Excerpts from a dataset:
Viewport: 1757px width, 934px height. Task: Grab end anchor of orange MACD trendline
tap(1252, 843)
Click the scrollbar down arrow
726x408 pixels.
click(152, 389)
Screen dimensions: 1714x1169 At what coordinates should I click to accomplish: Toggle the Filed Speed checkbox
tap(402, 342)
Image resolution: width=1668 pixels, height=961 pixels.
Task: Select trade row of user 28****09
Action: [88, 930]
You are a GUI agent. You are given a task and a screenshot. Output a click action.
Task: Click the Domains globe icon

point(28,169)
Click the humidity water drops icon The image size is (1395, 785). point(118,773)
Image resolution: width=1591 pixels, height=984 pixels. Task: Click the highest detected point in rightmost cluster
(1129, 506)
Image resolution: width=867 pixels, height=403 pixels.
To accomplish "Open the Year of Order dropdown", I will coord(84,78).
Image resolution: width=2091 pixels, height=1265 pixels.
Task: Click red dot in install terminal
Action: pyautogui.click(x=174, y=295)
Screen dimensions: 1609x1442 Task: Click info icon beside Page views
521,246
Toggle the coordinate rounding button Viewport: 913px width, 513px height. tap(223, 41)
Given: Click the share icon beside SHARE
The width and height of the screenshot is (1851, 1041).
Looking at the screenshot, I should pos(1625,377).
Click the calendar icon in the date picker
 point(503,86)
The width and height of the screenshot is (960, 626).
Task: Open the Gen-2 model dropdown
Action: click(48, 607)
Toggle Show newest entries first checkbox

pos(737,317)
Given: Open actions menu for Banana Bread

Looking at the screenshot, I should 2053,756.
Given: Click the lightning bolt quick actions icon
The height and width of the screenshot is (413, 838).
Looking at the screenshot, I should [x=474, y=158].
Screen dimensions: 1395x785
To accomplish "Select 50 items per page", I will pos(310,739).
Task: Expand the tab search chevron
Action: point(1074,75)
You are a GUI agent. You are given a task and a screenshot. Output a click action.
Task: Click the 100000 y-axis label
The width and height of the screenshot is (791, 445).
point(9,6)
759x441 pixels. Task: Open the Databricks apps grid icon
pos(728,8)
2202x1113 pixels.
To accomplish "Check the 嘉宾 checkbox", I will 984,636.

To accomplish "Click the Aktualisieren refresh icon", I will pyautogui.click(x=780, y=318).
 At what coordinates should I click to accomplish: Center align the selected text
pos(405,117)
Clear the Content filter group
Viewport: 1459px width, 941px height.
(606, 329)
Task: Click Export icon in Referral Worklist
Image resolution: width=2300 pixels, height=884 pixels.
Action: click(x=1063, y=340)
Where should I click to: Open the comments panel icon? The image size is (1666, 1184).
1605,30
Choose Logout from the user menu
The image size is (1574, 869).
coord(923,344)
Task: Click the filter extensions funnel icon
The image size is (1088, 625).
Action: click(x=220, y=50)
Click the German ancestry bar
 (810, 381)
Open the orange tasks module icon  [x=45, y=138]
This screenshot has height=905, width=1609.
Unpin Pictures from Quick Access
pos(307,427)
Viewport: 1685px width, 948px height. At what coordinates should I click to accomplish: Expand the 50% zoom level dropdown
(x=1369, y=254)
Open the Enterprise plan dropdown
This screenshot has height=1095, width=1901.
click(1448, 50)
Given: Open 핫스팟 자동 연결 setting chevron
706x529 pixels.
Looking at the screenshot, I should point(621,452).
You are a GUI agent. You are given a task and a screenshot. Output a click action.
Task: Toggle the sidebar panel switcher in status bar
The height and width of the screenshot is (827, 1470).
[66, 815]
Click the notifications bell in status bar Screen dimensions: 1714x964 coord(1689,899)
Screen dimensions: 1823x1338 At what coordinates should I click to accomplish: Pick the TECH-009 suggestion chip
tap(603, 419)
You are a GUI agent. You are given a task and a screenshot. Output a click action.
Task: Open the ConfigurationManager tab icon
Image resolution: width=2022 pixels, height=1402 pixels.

## Your task
Would you transcribe the data above exactly as it stands?

## Solution to this exercise
Viewport: 1757px width, 934px height. Task: Grab end anchor of orange MACD trendline
tap(1252, 843)
Click the scrollbar down arrow
726x408 pixels.
click(152, 389)
Screen dimensions: 1714x1169 At what coordinates should I click to accomplish: Toggle the Filed Speed checkbox
tap(402, 342)
Image resolution: width=1668 pixels, height=961 pixels.
Task: Select trade row of user 28****09
Action: [88, 930]
You are a GUI agent. You are given a task and a screenshot. Output a click action.
Task: Click the Domains globe icon

point(28,169)
Click the humidity water drops icon The image size is (1395, 785). point(118,773)
Image resolution: width=1591 pixels, height=984 pixels. Task: Click the highest detected point in rightmost cluster
(1129, 506)
Image resolution: width=867 pixels, height=403 pixels.
To accomplish "Open the Year of Order dropdown", I will coord(84,78).
Image resolution: width=2091 pixels, height=1265 pixels.
Task: Click red dot in install terminal
Action: pyautogui.click(x=174, y=295)
Screen dimensions: 1609x1442 Task: Click info icon beside Page views
521,246
Toggle the coordinate rounding button Viewport: 913px width, 513px height. tap(223, 41)
Given: Click the share icon beside SHARE
The width and height of the screenshot is (1851, 1041).
Looking at the screenshot, I should pos(1625,377).
Click the calendar icon in the date picker
 point(503,86)
The width and height of the screenshot is (960, 626).
Task: Open the Gen-2 model dropdown
Action: click(48, 607)
Toggle Show newest entries first checkbox

pos(737,317)
Given: Open actions menu for Banana Bread

Looking at the screenshot, I should 2053,756.
Given: Click the lightning bolt quick actions icon
The height and width of the screenshot is (413, 838).
Looking at the screenshot, I should [x=474, y=158].
Screen dimensions: 1395x785
To accomplish "Select 50 items per page", I will pos(310,739).
Task: Expand the tab search chevron
Action: point(1074,75)
You are a GUI agent. You are given a task and a screenshot. Output a click action.
Task: Click the 100000 y-axis label
The width and height of the screenshot is (791, 445).
point(9,6)
759x441 pixels. Task: Open the Databricks apps grid icon
pos(728,8)
2202x1113 pixels.
To accomplish "Check the 嘉宾 checkbox", I will 984,636.

To accomplish "Click the Aktualisieren refresh icon", I will pyautogui.click(x=780, y=318).
 At what coordinates should I click to accomplish: Center align the selected text
pos(405,117)
Clear the Content filter group
Viewport: 1459px width, 941px height.
(606, 329)
Task: Click Export icon in Referral Worklist
Image resolution: width=2300 pixels, height=884 pixels.
Action: click(x=1063, y=340)
Where should I click to: Open the comments panel icon? The image size is (1666, 1184).
1605,30
Choose Logout from the user menu
The image size is (1574, 869).
coord(923,344)
Task: Click the filter extensions funnel icon
The image size is (1088, 625).
Action: click(x=220, y=50)
Click the German ancestry bar
 (810, 381)
Open the orange tasks module icon  [x=45, y=138]
This screenshot has height=905, width=1609.
Unpin Pictures from Quick Access
pos(307,427)
Viewport: 1685px width, 948px height. At what coordinates should I click to accomplish: Expand the 50% zoom level dropdown
(x=1369, y=254)
Open the Enterprise plan dropdown
This screenshot has height=1095, width=1901.
click(1448, 50)
Given: Open 핫스팟 자동 연결 setting chevron
706x529 pixels.
Looking at the screenshot, I should point(621,452).
You are a GUI agent. You are given a task and a screenshot. Output a click action.
Task: Toggle the sidebar panel switcher in status bar
The height and width of the screenshot is (827, 1470).
[66, 815]
Click the notifications bell in status bar Screen dimensions: 1714x964 coord(1689,899)
Screen dimensions: 1823x1338 At what coordinates should I click to accomplish: Pick the TECH-009 suggestion chip
tap(603, 419)
You are a GUI agent. You are given a task and a screenshot. Output a click action.
Task: Open the ConfigurationManager tab icon
Image resolution: width=2022 pixels, height=1402 pixels.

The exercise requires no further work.